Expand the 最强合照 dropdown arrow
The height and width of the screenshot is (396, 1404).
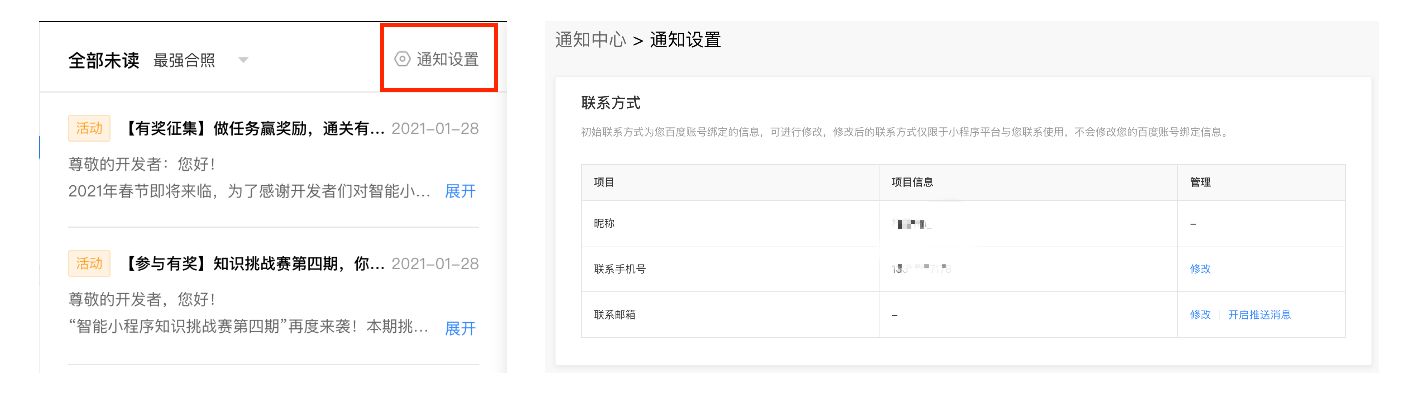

==*==

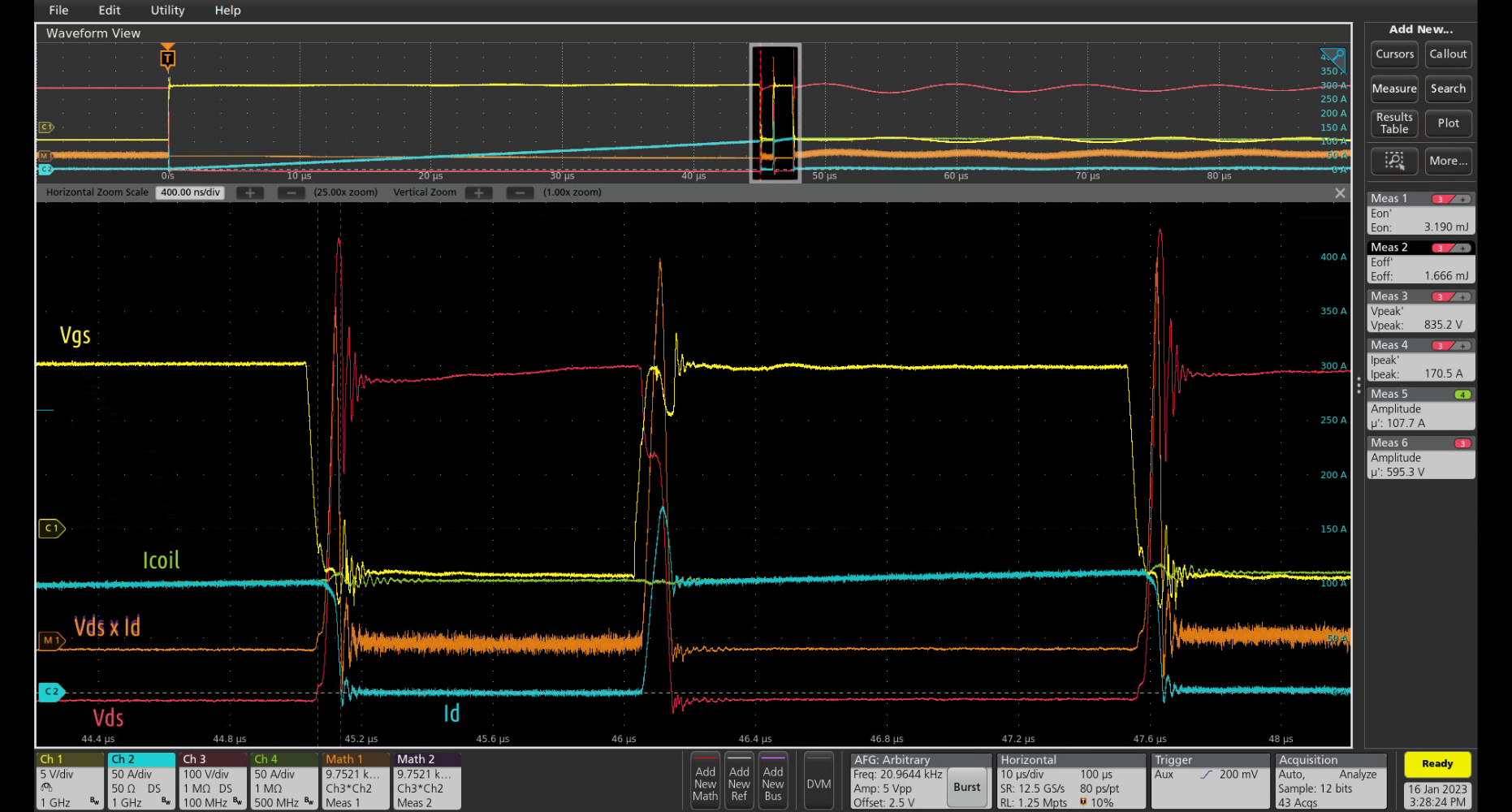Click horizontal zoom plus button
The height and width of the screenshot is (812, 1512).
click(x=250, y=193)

==*==

== Exercise objective ==
The required answer is the run of lines above, starting at the line with "Expand the 最强合照 dropdown arrow" and ending at the line with "The height and width of the screenshot is (396, 1404).", reproduced exactly with both ends.

== Output of the exercise ==
Expand the 最强合照 dropdown arrow
The height and width of the screenshot is (396, 1404).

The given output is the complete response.